We focus on safe handling for the livestock on the ranch, feedlot, barns or other operations, but how much consideration do we bid to the safety of handlers? Whether it be the cattle, hogs, horses, or any other large animal, there is always a risk involved.

While popular livestock handling recommendations, from those like Temple Grandin, and many modern facilities are designed with the safety of livestock in mind, give considerations to the safety and feasibility of those handling and working around the animals.

Recommendations for Accident Prevention

The following steps are recommended to prevent accidents when handling livestock: (OKSTATE OSHA Fact Sheet)

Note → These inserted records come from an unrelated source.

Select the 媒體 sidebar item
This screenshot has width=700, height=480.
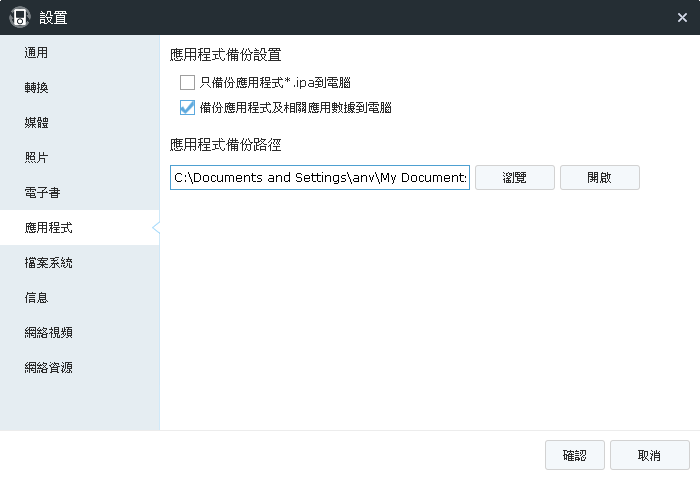tap(37, 122)
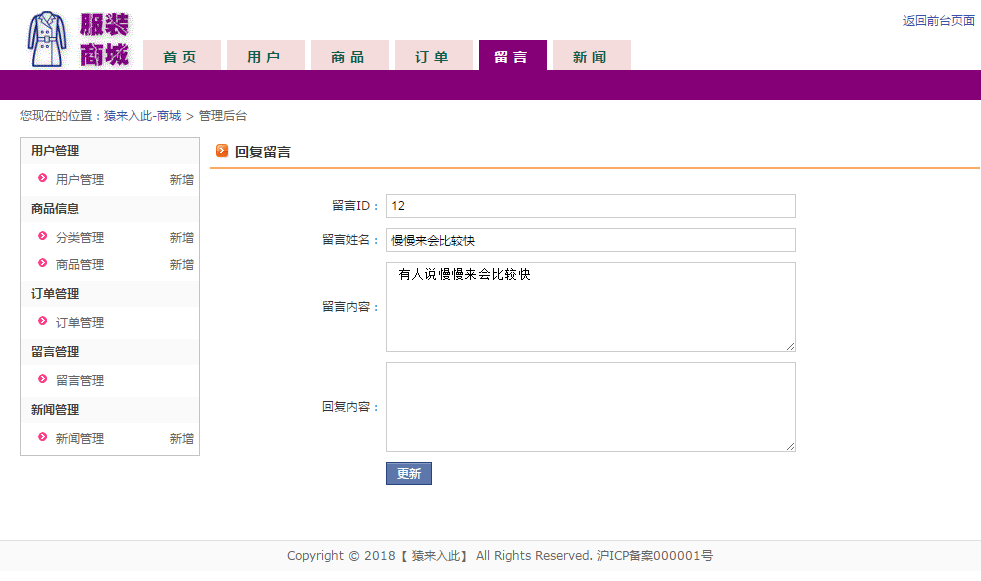Select the 新闻 navigation tab
Screen dimensions: 981x581
(591, 55)
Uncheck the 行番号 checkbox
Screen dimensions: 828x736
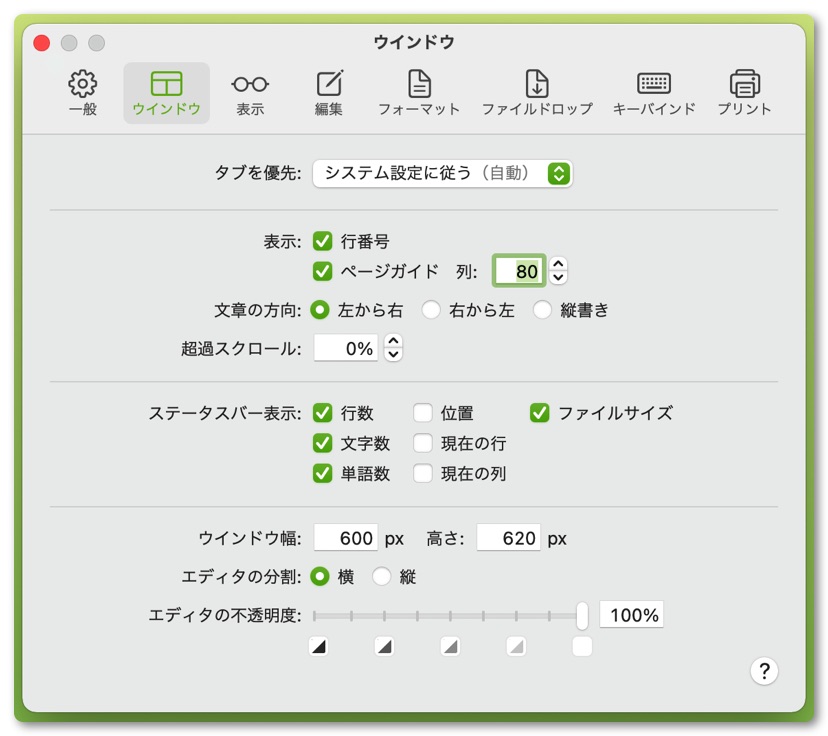pos(322,241)
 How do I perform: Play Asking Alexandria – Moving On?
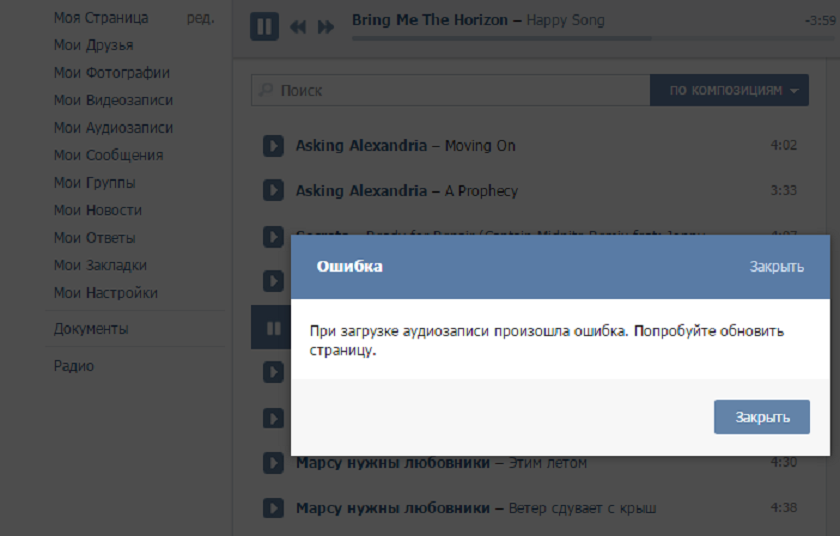coord(273,146)
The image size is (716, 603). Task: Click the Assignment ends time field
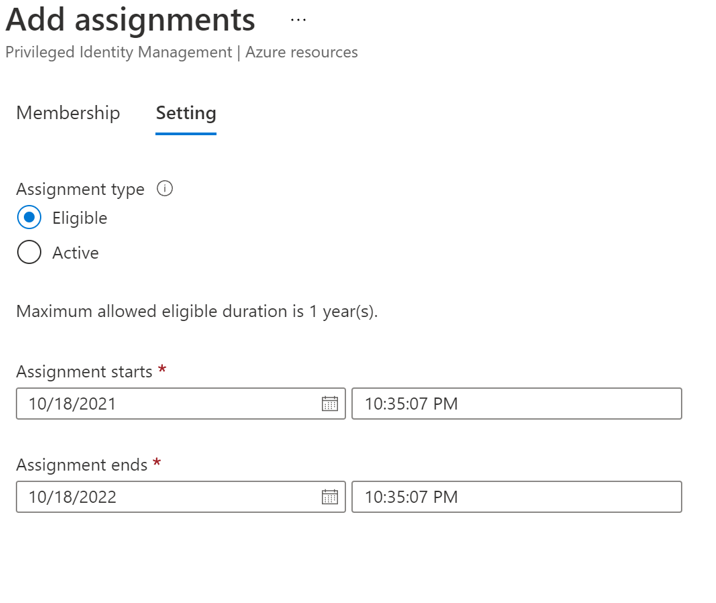pos(516,496)
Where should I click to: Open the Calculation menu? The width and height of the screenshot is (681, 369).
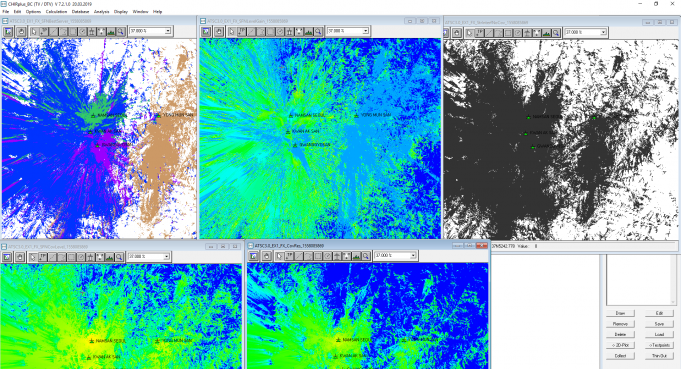pyautogui.click(x=56, y=12)
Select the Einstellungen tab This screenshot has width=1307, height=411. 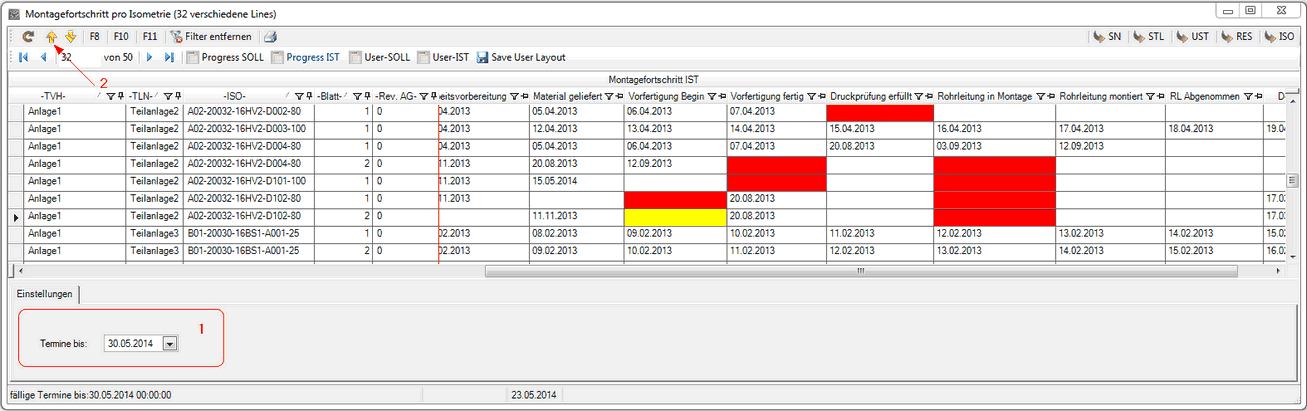pos(44,294)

  • Make accident prevention a management as well as a personal goal. Develop an awareness of hazards on the farm and make a conscious effort to prepare for emergency situations including fires, vehicle accidents, electrical shocks from equipment and wires, and adverse health effects from chemical exposures.
  • Reduce your risk of injury and illness with preventive measures. Read and follow instructions in equipment operator’s manuals. Follow instructions on product labels for safe use, handling, and storage.
  • Conduct routine inspections of your equipment to determine problems and potential failures that may contribute to or cause an accident.
  • Conduct meetings with employees and family members to assess safety hazards, discuss potential accident situations and outline emergency procedures.
  • Be especially alert to hazards that may affect children and the elderly.
  • Minimize hazards by careful selection of products you buy, by providing good maintenance of tools, buildings, and equipment, and establishing good housekeeping procedures.
  • Provide rollover protective structures, protective enclosures, or protective frames as appropriate for farm tractors.
  • Use seat belts while the tractor is in operation.
  • Make sure guards for farm equipment are put back on after maintenance to protect workers from moving machinery parts.
  • Review material safety data sheets (MSDSs) and labels that come with chemical products.

Next time you make improvements on your working facilities, keep practicality in mind. Are the improvements making the area a safer place to work? Learn from the past and not the hard way. No animal is worth a human life.